Every convex polygon with $n \geq 3$ vertices admits a triangulation by non-crossing diagonals, and every such triangulation uses exactly $n - 2$ triangles.
Base $n = 3$: a triangle is already triangulated into $3 - 2 = 1$ triangle. ✓
Step: a convex $(k+1)$-gon has at least one diagonal $d$ (for $k + 1 \geq 4$).
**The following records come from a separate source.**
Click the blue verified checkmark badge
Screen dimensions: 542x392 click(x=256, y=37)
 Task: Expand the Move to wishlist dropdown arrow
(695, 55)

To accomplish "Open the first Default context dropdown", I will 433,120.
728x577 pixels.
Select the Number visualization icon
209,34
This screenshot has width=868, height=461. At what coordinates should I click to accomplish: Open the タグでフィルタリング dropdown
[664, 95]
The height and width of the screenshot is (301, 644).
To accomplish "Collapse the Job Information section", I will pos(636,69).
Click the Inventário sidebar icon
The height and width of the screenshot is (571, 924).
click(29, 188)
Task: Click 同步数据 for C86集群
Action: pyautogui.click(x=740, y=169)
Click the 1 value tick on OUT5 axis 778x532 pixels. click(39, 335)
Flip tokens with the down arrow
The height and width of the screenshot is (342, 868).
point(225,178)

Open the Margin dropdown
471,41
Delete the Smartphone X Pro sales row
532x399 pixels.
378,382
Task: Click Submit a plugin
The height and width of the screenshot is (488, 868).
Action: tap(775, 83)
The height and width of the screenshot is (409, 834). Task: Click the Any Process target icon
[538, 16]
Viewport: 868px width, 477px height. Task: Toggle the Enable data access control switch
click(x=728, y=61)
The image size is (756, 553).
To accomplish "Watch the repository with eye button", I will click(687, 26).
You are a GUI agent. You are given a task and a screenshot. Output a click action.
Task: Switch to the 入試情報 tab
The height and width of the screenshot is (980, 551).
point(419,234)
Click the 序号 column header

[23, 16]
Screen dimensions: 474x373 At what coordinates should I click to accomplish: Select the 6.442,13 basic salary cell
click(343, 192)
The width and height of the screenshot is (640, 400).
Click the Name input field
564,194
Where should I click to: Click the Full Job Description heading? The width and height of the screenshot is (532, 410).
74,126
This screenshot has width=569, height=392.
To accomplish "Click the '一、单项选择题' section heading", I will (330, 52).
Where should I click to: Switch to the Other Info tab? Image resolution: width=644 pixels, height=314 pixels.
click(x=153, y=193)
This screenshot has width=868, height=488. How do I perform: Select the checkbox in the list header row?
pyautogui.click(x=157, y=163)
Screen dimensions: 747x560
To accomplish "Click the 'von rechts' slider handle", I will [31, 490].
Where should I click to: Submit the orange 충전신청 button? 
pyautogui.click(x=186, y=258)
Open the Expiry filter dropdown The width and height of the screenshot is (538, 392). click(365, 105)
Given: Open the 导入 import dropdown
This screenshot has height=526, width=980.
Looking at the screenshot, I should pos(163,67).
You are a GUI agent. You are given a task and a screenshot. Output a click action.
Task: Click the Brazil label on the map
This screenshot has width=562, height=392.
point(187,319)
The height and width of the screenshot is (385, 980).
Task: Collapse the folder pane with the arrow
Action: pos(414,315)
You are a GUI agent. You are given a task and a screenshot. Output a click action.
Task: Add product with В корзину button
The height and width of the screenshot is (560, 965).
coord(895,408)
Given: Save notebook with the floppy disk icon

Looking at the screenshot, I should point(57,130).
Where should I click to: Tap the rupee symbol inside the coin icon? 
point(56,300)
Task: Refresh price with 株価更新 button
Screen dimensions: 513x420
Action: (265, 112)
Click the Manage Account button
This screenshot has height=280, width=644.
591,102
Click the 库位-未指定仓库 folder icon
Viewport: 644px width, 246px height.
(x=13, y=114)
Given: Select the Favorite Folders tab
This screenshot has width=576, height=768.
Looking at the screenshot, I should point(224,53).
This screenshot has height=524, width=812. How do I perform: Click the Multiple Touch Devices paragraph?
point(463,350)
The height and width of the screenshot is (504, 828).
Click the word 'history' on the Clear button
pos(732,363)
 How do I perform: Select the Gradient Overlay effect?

Cutting along $d$ splits the polygon into two convex polygons sharing $d$, with $j_1$ and $j_2$ vertices where $j_1 + j_2 = (k+1) + 2$. Both $j_i \leq k$, so by IH each has $(j_i - 2)$ triangles, summing to $(k+1) + 2 - 4 = (k+1) - 2$. ✓ $\square$
Plane regions. $n$ lines in general position divide the plane into $1 + n + \binom{n}{2}$ regions.
Base $n = 0$: $1$ region. Step: a new line, in general position with the existing $k$ lines, crosses each of them in $1$ point, so it is divided into $k + 1$ arcs; each arc cuts an existing region into two. So $R_{k+1} = R_k + (k+1) = 1 + k + \binom{k}{2} + k + 1 = 1 + (k+1) + \binom{k+1}{2}$. ✓ $\square$

Rosen 8e §5.2 Ex. 12; Steiner's theorem (1826).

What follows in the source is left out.